In the column we get the why but we don't get the nitty-gritty. It's easy enough to say "draft pick compensation" is the reason, because it is, but does that reason even make sense?
The equation - as far as performance on the field - is simple. What will Ian Desmond bring to the team and when versus what a draft pick will bring to a team and when? The projections aren't kind to Ian, given how terrible he was last year. Let's look at what is probably the low-end and give him a projection that has him giving a team ~6 WAR over the next 4 years. That's not very good. Clearly a draft pick would be better than that, right?
Even looking at high draft picks and that low a bar your chances of getting better production from a draft pick than from Ian is worse than a coin flip. For those at the bottom of the first round it's hardly better than a roll of the dice. Don't believe me?
Here are the drafts. Figure a few years to get to the majors so let's start in 2012 and go back five years.... 2008, 2009, 2010, 2011, 2012.
There's a lot more nothing in these things than even average MLB players. So there's a better than even chance the player you draft ends up giving you nothing and hey - even if they do give you something it's at least a good 3 years away. NOTHING on the field says a draft pick is better than signing Ian for anyone competing today or tomorrow really.
Well that's Ian's problem #1. A lot of teams, like half the National League really, are not competing for today or tomorrow, they are competing for some time down the road. They have no use for a player like Ian because they don't care about production for the next few years. But that's not all the teams - what is it about for the rest of them? Money.
Let's say you hate Ian and you project him to give you that 1.5 WAR a year for four years. Let's say you also have a draft pick 16-20 and you project on average for him to give you .5 WAR a year. That's worse. But Ian costs you 10 million dollars for each of those four years, and the draft pick costs you maybe 500K each. 40 million for 6 WAR vs 2 million for 2? It's not even close what is the better deal.
In theory the better deal can help you spend more money on better players down the road, but it's not about the hypothetical. It's about the reality. Draft picks are excellent bargains when they pan out. So much so that if what you care about is value than it is silly to give them up for a FA signing unless you can get a good deal, or perhaps you plan to sign multiple FAs (you lose another draft pick but 2nd round picks have garbage chances at being good helping spread that lost value among more deals)
Wait though - didn't the other QO decliners all get signed? Well yes. But...

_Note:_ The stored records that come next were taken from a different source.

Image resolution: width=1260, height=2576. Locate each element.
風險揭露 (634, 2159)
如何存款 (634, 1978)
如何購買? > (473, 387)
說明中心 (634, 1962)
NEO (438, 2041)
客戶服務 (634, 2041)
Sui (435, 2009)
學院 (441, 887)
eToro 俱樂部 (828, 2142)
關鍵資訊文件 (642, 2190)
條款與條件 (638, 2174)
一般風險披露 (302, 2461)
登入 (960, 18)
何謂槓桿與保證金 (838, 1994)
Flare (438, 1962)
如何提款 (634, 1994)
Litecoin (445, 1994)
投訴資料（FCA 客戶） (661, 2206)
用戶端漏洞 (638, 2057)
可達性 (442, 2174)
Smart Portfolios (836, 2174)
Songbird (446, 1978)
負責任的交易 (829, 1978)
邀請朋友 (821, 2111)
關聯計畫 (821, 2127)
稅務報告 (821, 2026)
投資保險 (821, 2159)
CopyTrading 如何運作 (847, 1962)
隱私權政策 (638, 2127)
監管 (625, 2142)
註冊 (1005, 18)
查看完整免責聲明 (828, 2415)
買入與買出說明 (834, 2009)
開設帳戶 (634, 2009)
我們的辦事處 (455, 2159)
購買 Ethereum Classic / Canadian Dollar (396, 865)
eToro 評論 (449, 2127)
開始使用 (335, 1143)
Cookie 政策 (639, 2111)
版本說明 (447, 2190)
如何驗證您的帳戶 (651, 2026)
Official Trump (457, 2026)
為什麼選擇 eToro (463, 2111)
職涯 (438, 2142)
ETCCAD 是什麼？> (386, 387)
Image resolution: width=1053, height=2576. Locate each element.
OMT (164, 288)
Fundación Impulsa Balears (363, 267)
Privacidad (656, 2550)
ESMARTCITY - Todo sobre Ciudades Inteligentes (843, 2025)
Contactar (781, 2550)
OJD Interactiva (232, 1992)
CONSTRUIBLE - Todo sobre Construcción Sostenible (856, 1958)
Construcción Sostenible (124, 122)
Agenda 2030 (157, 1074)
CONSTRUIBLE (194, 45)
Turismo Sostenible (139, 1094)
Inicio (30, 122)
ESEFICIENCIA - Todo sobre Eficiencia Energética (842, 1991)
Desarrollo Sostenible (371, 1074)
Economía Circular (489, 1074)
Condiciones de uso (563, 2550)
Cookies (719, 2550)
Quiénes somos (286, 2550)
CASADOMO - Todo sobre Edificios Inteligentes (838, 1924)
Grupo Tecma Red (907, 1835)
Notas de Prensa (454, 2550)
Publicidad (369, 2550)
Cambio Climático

- Three players (Gordon, Iwakuma, Kendrick) re-signed with original teams meaning no draft pick loss.
- Three teams signed more than one (O's, Tigers, Cubs), spreading out the value loss among seven players.
- Two teams (Tigers and Marlins) had protected first round picks that couldn't be lost and it cost them a 2nd round pick instead.
- The Cubs pick was so low, 28th, to be more comparable to a 2nd round pick.
Normally it may be enough to only have a handful of teams (these four teams, D-Backs, Royals, Giants and the Nationals, and let's add the O's, Tigers, and Cubs) ready to spend money on FAs but this was a particularly deep class that highlighted the compensation issue that had been only touched on before.
It was supposed to work out because some teams were supposed to put winning ahead of value. But the system is suffering because too many teams in a given year make value the driving factor in their business model. That sounds like a good idea. Rebuild smartly, get good young players, compete and when ready sign a few good free agents. Except... aren't all those other teams not competing this year doing that? And it's not like the teams that aren't giving up on 2016 are going to fade away to nothing. This isn't any smarter strategy for winning than what was done before. It's a smarter strategy for not losing a lot of money when you don't win.
Where does this leave Ian? A player that can help you win today but costs a lot and worse yet loses you that potential value down the road? Waiting for the clock to run out on that value question hanging around his neck or hoping for a team that has already made a signing to just go ahead and pick him up. Come on O's... you know you want to.